--- START ---

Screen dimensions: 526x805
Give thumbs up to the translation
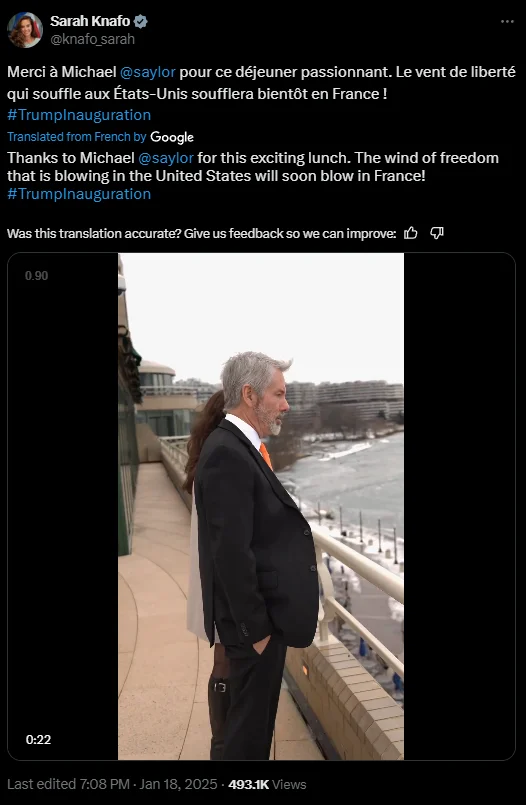(x=411, y=234)
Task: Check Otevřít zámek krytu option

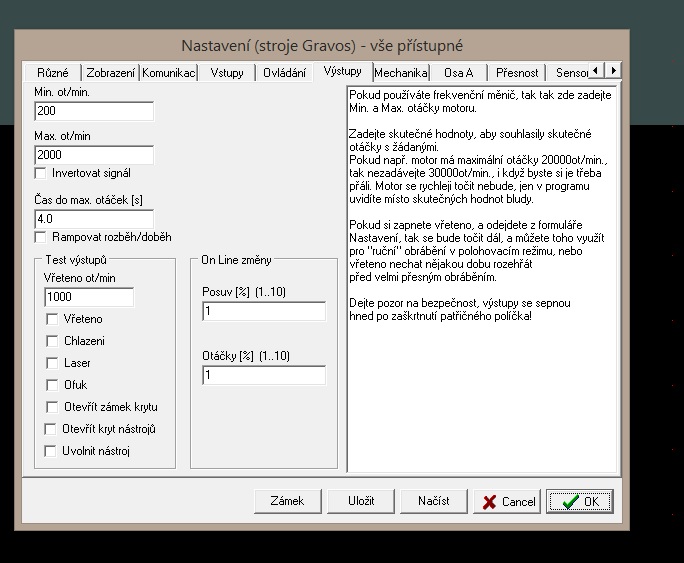Action: [x=53, y=407]
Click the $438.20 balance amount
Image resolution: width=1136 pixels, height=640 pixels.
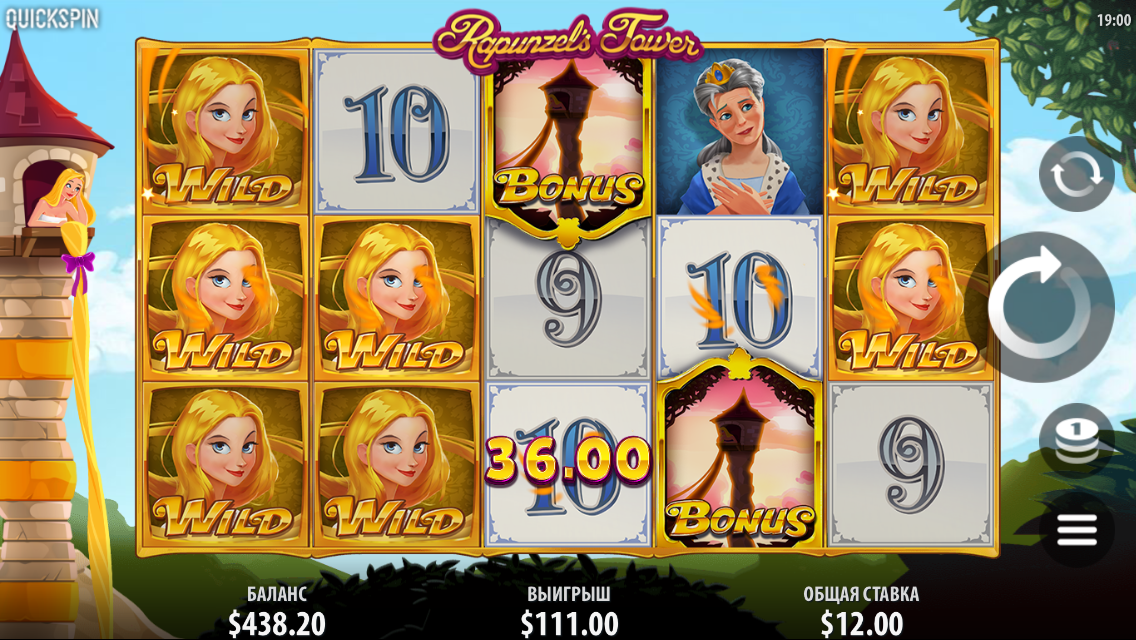pos(277,623)
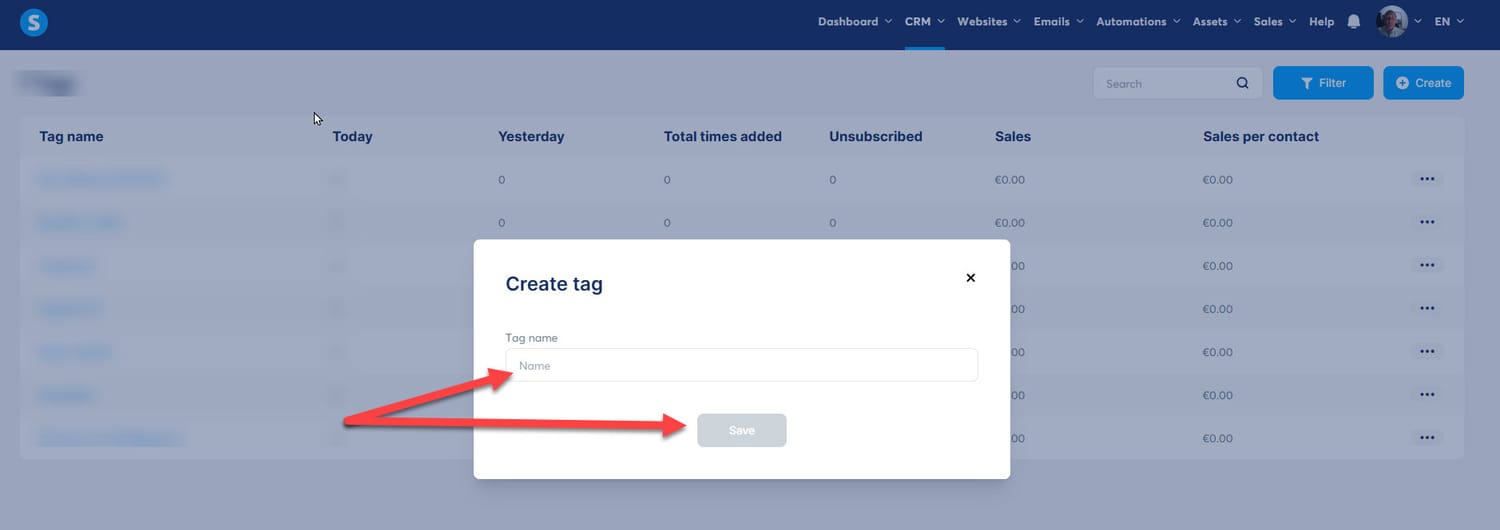Go to the Help page
This screenshot has height=530, width=1500.
tap(1321, 21)
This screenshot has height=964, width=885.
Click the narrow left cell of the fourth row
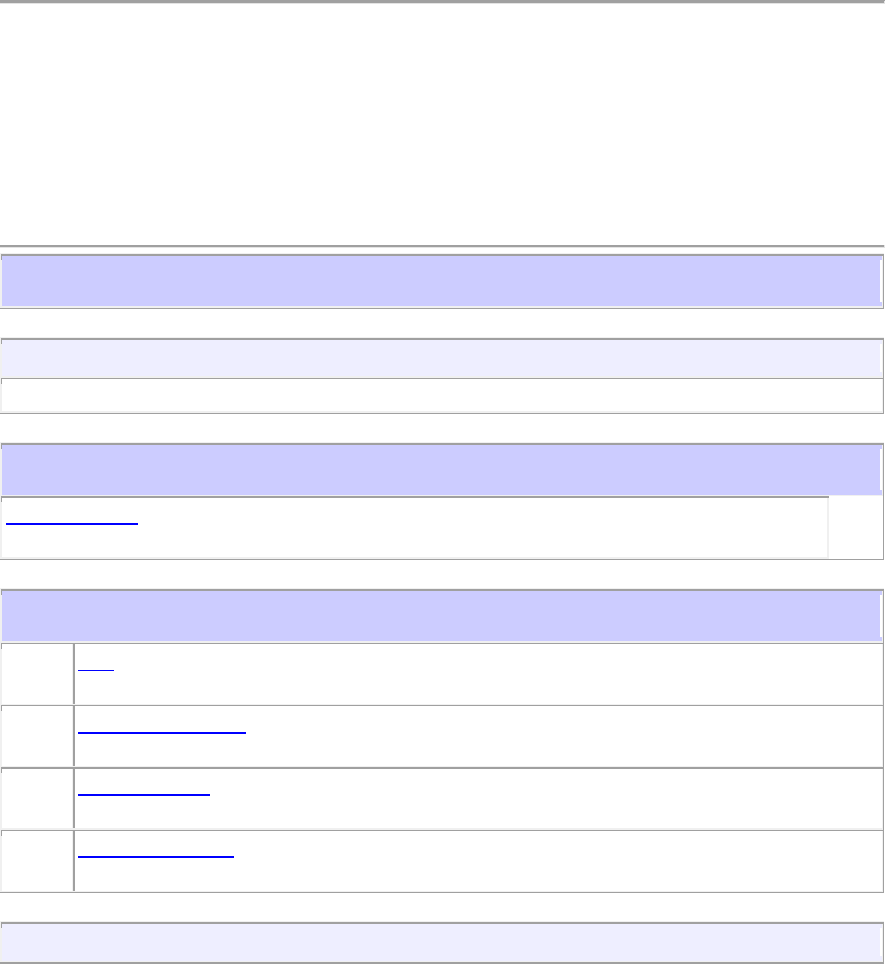pos(37,859)

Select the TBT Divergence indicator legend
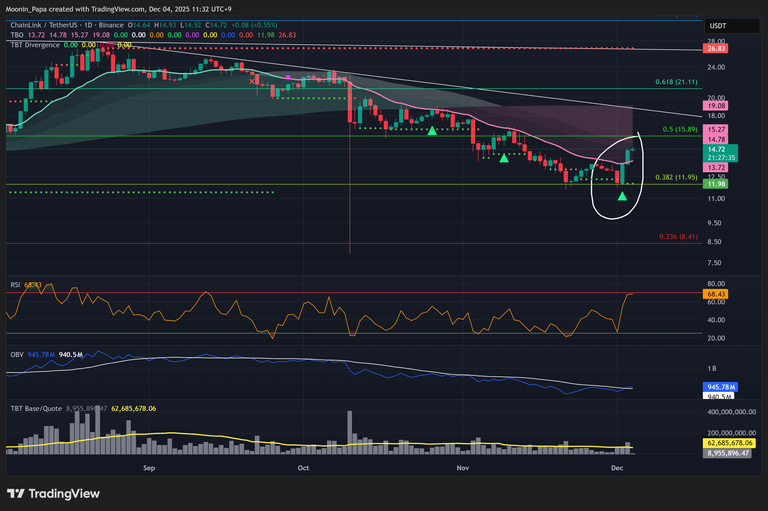coord(33,44)
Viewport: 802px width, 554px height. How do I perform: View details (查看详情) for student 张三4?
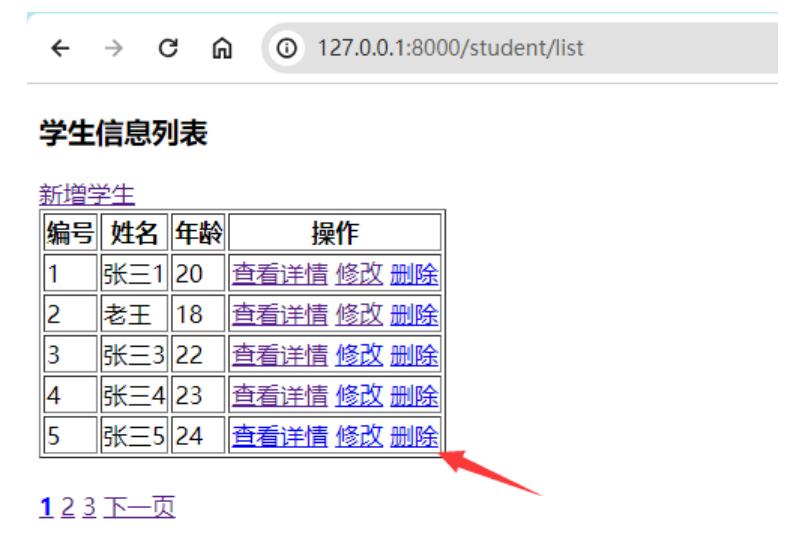click(280, 396)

--- END ---

> _TASK_: After removing the pictures, set down every record above exactly as it stands.

> _WRITTEN ANSWER_:
Screen dimensions: 526x805
Give thumbs up to the translation
(x=411, y=234)
Task: Check Otevřít zámek krytu option

Action: [x=53, y=407]
Click the $438.20 balance amount
Image resolution: width=1136 pixels, height=640 pixels.
pos(277,623)
Go to the Help page
This screenshot has height=530, width=1500.
tap(1321, 21)
This screenshot has height=964, width=885.
Click the narrow left cell of the fourth row
pos(37,859)

Select the TBT Divergence indicator legend
coord(33,44)
Viewport: 802px width, 554px height. How do I perform: View details (查看详情) for student 张三4?
click(280, 396)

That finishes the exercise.